Supplied material |
------------------------------

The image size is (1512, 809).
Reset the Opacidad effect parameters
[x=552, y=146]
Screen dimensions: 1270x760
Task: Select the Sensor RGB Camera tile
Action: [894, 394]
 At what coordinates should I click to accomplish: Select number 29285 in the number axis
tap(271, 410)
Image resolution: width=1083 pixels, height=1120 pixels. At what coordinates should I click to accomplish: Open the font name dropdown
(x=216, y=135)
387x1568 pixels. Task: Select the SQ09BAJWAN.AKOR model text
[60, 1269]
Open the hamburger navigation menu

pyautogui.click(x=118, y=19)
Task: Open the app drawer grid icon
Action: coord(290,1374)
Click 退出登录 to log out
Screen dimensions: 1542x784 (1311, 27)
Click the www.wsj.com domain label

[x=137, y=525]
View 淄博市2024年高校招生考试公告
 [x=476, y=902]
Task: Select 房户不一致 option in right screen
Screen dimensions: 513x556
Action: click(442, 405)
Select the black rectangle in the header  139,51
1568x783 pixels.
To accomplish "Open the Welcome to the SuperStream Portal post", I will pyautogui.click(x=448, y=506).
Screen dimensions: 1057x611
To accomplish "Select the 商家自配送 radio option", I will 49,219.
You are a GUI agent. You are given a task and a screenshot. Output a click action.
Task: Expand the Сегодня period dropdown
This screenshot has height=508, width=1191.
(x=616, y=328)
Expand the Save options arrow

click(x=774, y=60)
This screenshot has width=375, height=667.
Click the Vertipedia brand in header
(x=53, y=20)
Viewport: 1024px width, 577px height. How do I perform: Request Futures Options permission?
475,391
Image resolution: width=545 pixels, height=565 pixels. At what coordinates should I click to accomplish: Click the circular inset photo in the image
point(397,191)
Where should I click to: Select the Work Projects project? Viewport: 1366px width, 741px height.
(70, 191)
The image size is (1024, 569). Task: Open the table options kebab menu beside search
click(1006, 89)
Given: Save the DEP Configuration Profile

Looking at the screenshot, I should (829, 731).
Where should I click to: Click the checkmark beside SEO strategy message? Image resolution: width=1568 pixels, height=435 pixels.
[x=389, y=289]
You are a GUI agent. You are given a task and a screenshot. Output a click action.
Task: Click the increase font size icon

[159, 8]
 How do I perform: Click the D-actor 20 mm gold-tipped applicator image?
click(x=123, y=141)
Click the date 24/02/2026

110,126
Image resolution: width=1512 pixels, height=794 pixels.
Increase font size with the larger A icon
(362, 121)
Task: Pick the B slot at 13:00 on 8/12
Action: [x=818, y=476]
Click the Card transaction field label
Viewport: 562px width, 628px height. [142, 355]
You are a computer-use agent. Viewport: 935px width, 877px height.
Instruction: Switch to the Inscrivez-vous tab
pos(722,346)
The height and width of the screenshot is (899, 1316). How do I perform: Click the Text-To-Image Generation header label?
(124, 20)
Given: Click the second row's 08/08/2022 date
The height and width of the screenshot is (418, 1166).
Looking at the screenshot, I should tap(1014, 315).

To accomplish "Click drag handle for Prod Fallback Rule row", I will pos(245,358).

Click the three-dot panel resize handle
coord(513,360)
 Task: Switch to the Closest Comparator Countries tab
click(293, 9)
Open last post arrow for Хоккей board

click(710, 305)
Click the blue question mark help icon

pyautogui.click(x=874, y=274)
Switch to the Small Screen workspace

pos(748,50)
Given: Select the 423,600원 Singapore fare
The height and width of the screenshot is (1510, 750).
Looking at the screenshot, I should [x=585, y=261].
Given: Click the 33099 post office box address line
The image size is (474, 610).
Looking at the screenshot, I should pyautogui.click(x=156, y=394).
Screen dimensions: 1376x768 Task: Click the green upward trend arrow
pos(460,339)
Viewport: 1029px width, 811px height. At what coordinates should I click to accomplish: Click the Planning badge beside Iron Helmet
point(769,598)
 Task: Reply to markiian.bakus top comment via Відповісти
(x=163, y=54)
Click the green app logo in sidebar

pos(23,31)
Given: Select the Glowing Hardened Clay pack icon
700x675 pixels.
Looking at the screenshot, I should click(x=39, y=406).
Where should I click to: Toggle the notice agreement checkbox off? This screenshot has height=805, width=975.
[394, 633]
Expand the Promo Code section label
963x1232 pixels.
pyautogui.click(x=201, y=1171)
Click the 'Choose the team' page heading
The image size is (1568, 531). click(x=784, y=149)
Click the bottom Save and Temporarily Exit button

------------------------------

Task instructions | Every entry, from top to bottom, should be repeated word for word.

Result for this exercise |
The image size is (1512, 809).
Reset the Opacidad effect parameters
[x=552, y=146]
Screen dimensions: 1270x760
Task: Select the Sensor RGB Camera tile
Action: [894, 394]
 At what coordinates should I click to accomplish: Select number 29285 in the number axis
tap(271, 410)
Image resolution: width=1083 pixels, height=1120 pixels. At what coordinates should I click to accomplish: Open the font name dropdown
(x=216, y=135)
387x1568 pixels. Task: Select the SQ09BAJWAN.AKOR model text
[60, 1269]
Open the hamburger navigation menu

pyautogui.click(x=118, y=19)
Task: Open the app drawer grid icon
Action: coord(290,1374)
Click 退出登录 to log out
Screen dimensions: 1542x784 (1311, 27)
Click the www.wsj.com domain label

[x=137, y=525]
View 淄博市2024年高校招生考试公告
 [x=476, y=902]
Task: Select 房户不一致 option in right screen
Screen dimensions: 513x556
Action: click(442, 405)
Select the black rectangle in the header  139,51
1568x783 pixels.
To accomplish "Open the Welcome to the SuperStream Portal post", I will pyautogui.click(x=448, y=506).
Screen dimensions: 1057x611
To accomplish "Select the 商家自配送 radio option", I will 49,219.
You are a GUI agent. You are given a task and a screenshot. Output a click action.
Task: Expand the Сегодня period dropdown
This screenshot has height=508, width=1191.
(x=616, y=328)
Expand the Save options arrow

click(x=774, y=60)
This screenshot has width=375, height=667.
Click the Vertipedia brand in header
(x=53, y=20)
Viewport: 1024px width, 577px height. How do I perform: Request Futures Options permission?
475,391
Image resolution: width=545 pixels, height=565 pixels. At what coordinates should I click to accomplish: Click the circular inset photo in the image
point(397,191)
Where should I click to: Select the Work Projects project? Viewport: 1366px width, 741px height.
(70, 191)
The image size is (1024, 569). Task: Open the table options kebab menu beside search
click(1006, 89)
Given: Save the DEP Configuration Profile

Looking at the screenshot, I should (829, 731).
Where should I click to: Click the checkmark beside SEO strategy message? Image resolution: width=1568 pixels, height=435 pixels.
[x=389, y=289]
You are a GUI agent. You are given a task and a screenshot. Output a click action.
Task: Click the increase font size icon

[159, 8]
 How do I perform: Click the D-actor 20 mm gold-tipped applicator image?
click(x=123, y=141)
Click the date 24/02/2026

110,126
Image resolution: width=1512 pixels, height=794 pixels.
Increase font size with the larger A icon
(362, 121)
Task: Pick the B slot at 13:00 on 8/12
Action: [x=818, y=476]
Click the Card transaction field label
Viewport: 562px width, 628px height. [142, 355]
You are a computer-use agent. Viewport: 935px width, 877px height.
Instruction: Switch to the Inscrivez-vous tab
pos(722,346)
The height and width of the screenshot is (899, 1316). How do I perform: Click the Text-To-Image Generation header label?
(124, 20)
Given: Click the second row's 08/08/2022 date
The height and width of the screenshot is (418, 1166).
Looking at the screenshot, I should tap(1014, 315).

To accomplish "Click drag handle for Prod Fallback Rule row", I will pos(245,358).

Click the three-dot panel resize handle
coord(513,360)
 Task: Switch to the Closest Comparator Countries tab
click(293, 9)
Open last post arrow for Хоккей board

click(710, 305)
Click the blue question mark help icon

pyautogui.click(x=874, y=274)
Switch to the Small Screen workspace

pos(748,50)
Given: Select the 423,600원 Singapore fare
The height and width of the screenshot is (1510, 750).
Looking at the screenshot, I should [x=585, y=261].
Given: Click the 33099 post office box address line
The image size is (474, 610).
Looking at the screenshot, I should pyautogui.click(x=156, y=394).
Screen dimensions: 1376x768 Task: Click the green upward trend arrow
pos(460,339)
Viewport: 1029px width, 811px height. At what coordinates should I click to accomplish: Click the Planning badge beside Iron Helmet
point(769,598)
 Task: Reply to markiian.bakus top comment via Відповісти
(x=163, y=54)
Click the green app logo in sidebar

pos(23,31)
Given: Select the Glowing Hardened Clay pack icon
700x675 pixels.
Looking at the screenshot, I should click(x=39, y=406).
Where should I click to: Toggle the notice agreement checkbox off? This screenshot has height=805, width=975.
[394, 633]
Expand the Promo Code section label
963x1232 pixels.
pyautogui.click(x=201, y=1171)
Click the 'Choose the team' page heading
The image size is (1568, 531). click(x=784, y=149)
Click the bottom Save and Temporarily Exit button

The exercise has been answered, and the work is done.